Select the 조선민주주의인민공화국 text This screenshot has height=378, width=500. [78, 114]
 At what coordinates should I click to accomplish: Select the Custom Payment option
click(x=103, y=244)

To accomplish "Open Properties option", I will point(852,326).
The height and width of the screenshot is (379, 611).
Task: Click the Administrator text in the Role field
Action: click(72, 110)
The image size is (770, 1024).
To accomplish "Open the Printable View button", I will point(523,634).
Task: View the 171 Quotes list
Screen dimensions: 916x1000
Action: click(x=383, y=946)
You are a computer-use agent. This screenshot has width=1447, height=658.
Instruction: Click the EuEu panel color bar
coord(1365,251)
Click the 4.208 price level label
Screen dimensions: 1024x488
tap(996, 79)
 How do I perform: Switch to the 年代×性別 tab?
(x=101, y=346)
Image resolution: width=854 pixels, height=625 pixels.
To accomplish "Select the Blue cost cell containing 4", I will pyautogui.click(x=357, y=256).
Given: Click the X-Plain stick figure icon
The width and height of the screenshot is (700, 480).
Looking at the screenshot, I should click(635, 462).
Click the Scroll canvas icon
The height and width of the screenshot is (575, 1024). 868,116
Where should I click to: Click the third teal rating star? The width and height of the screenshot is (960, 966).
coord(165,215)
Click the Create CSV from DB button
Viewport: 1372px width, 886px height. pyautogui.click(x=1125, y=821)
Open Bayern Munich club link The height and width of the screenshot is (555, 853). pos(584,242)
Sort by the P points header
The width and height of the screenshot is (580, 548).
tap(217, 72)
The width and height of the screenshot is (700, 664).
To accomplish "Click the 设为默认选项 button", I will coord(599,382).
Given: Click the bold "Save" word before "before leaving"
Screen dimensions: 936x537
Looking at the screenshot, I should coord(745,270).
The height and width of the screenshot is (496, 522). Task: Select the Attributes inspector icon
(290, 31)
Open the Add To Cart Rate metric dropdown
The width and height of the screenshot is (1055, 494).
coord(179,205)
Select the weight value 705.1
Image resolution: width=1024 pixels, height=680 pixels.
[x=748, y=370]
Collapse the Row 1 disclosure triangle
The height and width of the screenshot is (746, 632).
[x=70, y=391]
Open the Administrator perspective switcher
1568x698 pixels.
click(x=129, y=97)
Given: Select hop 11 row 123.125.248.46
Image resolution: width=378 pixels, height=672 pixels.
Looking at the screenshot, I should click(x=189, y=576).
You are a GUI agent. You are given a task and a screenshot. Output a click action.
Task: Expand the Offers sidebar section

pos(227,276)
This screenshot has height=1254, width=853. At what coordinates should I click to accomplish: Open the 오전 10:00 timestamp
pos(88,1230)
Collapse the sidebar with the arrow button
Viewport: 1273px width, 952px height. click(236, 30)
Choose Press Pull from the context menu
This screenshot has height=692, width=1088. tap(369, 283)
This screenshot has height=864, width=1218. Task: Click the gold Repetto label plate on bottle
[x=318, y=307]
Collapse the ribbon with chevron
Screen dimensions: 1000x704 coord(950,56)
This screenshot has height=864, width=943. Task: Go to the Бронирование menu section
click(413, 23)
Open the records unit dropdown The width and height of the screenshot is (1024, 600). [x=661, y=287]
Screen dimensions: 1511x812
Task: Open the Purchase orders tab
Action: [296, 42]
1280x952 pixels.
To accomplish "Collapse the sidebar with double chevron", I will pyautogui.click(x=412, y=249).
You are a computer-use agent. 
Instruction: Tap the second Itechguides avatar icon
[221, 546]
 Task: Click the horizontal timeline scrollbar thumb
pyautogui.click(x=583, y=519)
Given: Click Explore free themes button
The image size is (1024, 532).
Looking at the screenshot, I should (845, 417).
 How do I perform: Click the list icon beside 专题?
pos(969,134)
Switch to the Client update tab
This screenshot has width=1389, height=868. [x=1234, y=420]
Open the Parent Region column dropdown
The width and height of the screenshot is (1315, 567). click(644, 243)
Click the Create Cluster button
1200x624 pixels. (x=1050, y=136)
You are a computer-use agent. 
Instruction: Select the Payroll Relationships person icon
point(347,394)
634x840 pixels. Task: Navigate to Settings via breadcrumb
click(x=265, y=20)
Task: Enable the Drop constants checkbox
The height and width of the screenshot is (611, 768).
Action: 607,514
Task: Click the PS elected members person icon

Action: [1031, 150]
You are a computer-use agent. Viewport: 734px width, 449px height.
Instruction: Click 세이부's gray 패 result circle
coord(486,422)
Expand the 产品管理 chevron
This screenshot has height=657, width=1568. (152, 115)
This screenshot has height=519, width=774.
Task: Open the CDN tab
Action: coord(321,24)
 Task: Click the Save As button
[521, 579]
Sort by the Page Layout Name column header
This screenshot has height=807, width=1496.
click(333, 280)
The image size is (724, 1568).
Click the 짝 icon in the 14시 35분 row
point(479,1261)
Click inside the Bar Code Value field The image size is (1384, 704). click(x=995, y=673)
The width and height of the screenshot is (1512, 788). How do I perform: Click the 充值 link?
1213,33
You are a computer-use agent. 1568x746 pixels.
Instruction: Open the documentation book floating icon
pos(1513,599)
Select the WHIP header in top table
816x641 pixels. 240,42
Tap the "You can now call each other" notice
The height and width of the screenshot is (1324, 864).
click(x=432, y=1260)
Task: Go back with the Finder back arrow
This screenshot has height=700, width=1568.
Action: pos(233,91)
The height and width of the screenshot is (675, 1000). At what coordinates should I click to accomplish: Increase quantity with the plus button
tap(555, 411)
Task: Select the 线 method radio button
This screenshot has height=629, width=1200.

» **WORK ITEM**
Whatever the entries above contain, reproduce all of them exactly.

» **TASK RESULT**
Select the 조선민주주의인민공화국 text This screenshot has height=378, width=500. [78, 114]
 At what coordinates should I click to accomplish: Select the Custom Payment option
click(x=103, y=244)

To accomplish "Open Properties option", I will point(852,326).
The height and width of the screenshot is (379, 611).
Task: Click the Administrator text in the Role field
Action: click(72, 110)
The image size is (770, 1024).
To accomplish "Open the Printable View button", I will point(523,634).
Task: View the 171 Quotes list
Screen dimensions: 916x1000
Action: click(x=383, y=946)
You are a computer-use agent. This screenshot has width=1447, height=658.
Instruction: Click the EuEu panel color bar
coord(1365,251)
Click the 4.208 price level label
Screen dimensions: 1024x488
tap(996, 79)
 How do I perform: Switch to the 年代×性別 tab?
(x=101, y=346)
Image resolution: width=854 pixels, height=625 pixels.
To accomplish "Select the Blue cost cell containing 4", I will pyautogui.click(x=357, y=256).
Given: Click the X-Plain stick figure icon
The width and height of the screenshot is (700, 480).
Looking at the screenshot, I should click(635, 462).
Click the Scroll canvas icon
The height and width of the screenshot is (575, 1024). 868,116
Where should I click to: Click the third teal rating star? The width and height of the screenshot is (960, 966).
coord(165,215)
Click the Create CSV from DB button
Viewport: 1372px width, 886px height. pyautogui.click(x=1125, y=821)
Open Bayern Munich club link The height and width of the screenshot is (555, 853). pos(584,242)
Sort by the P points header
The width and height of the screenshot is (580, 548).
tap(217, 72)
The width and height of the screenshot is (700, 664).
To accomplish "Click the 设为默认选项 button", I will coord(599,382).
Given: Click the bold "Save" word before "before leaving"
Screen dimensions: 936x537
Looking at the screenshot, I should coord(745,270).
The height and width of the screenshot is (496, 522). Task: Select the Attributes inspector icon
(290, 31)
Open the Add To Cart Rate metric dropdown
The width and height of the screenshot is (1055, 494).
coord(179,205)
Select the weight value 705.1
Image resolution: width=1024 pixels, height=680 pixels.
[x=748, y=370]
Collapse the Row 1 disclosure triangle
The height and width of the screenshot is (746, 632).
[x=70, y=391]
Open the Administrator perspective switcher
1568x698 pixels.
click(x=129, y=97)
Given: Select hop 11 row 123.125.248.46
Image resolution: width=378 pixels, height=672 pixels.
Looking at the screenshot, I should click(x=189, y=576).
You are a GUI agent. You are given a task and a screenshot. Output a click action.
Task: Expand the Offers sidebar section

pos(227,276)
This screenshot has height=1254, width=853. At what coordinates should I click to accomplish: Open the 오전 10:00 timestamp
pos(88,1230)
Collapse the sidebar with the arrow button
Viewport: 1273px width, 952px height. click(236, 30)
Choose Press Pull from the context menu
This screenshot has height=692, width=1088. tap(369, 283)
This screenshot has height=864, width=1218. Task: Click the gold Repetto label plate on bottle
[x=318, y=307]
Collapse the ribbon with chevron
Screen dimensions: 1000x704 coord(950,56)
This screenshot has height=864, width=943. Task: Go to the Бронирование menu section
click(413, 23)
Open the records unit dropdown The width and height of the screenshot is (1024, 600). [x=661, y=287]
Screen dimensions: 1511x812
Task: Open the Purchase orders tab
Action: [296, 42]
1280x952 pixels.
To accomplish "Collapse the sidebar with double chevron", I will pyautogui.click(x=412, y=249).
You are a computer-use agent. 
Instruction: Tap the second Itechguides avatar icon
[221, 546]
 Task: Click the horizontal timeline scrollbar thumb
pyautogui.click(x=583, y=519)
Given: Click Explore free themes button
The image size is (1024, 532).
Looking at the screenshot, I should (845, 417).
 How do I perform: Click the list icon beside 专题?
pos(969,134)
Switch to the Client update tab
This screenshot has width=1389, height=868. [x=1234, y=420]
Open the Parent Region column dropdown
The width and height of the screenshot is (1315, 567). click(644, 243)
Click the Create Cluster button
1200x624 pixels. (x=1050, y=136)
You are a computer-use agent. 
Instruction: Select the Payroll Relationships person icon
point(347,394)
634x840 pixels. Task: Navigate to Settings via breadcrumb
click(x=265, y=20)
Task: Enable the Drop constants checkbox
The height and width of the screenshot is (611, 768).
Action: 607,514
Task: Click the PS elected members person icon

Action: [1031, 150]
You are a computer-use agent. Viewport: 734px width, 449px height.
Instruction: Click 세이부's gray 패 result circle
coord(486,422)
Expand the 产品管理 chevron
This screenshot has height=657, width=1568. (152, 115)
This screenshot has height=519, width=774.
Task: Open the CDN tab
Action: coord(321,24)
 Task: Click the Save As button
[521, 579]
Sort by the Page Layout Name column header
This screenshot has height=807, width=1496.
click(333, 280)
The image size is (724, 1568).
Click the 짝 icon in the 14시 35분 row
point(479,1261)
Click inside the Bar Code Value field The image size is (1384, 704). click(x=995, y=673)
The width and height of the screenshot is (1512, 788). How do I perform: Click the 充值 link?
1213,33
You are a computer-use agent. 1568x746 pixels.
Instruction: Open the documentation book floating icon
pos(1513,599)
Select the WHIP header in top table
816x641 pixels. 240,42
Tap the "You can now call each other" notice
The height and width of the screenshot is (1324, 864).
click(x=432, y=1260)
Task: Go back with the Finder back arrow
This screenshot has height=700, width=1568.
Action: pos(233,91)
The height and width of the screenshot is (675, 1000). At what coordinates should I click to accomplish: Increase quantity with the plus button
tap(555, 411)
Task: Select the 线 method radio button
This screenshot has height=629, width=1200.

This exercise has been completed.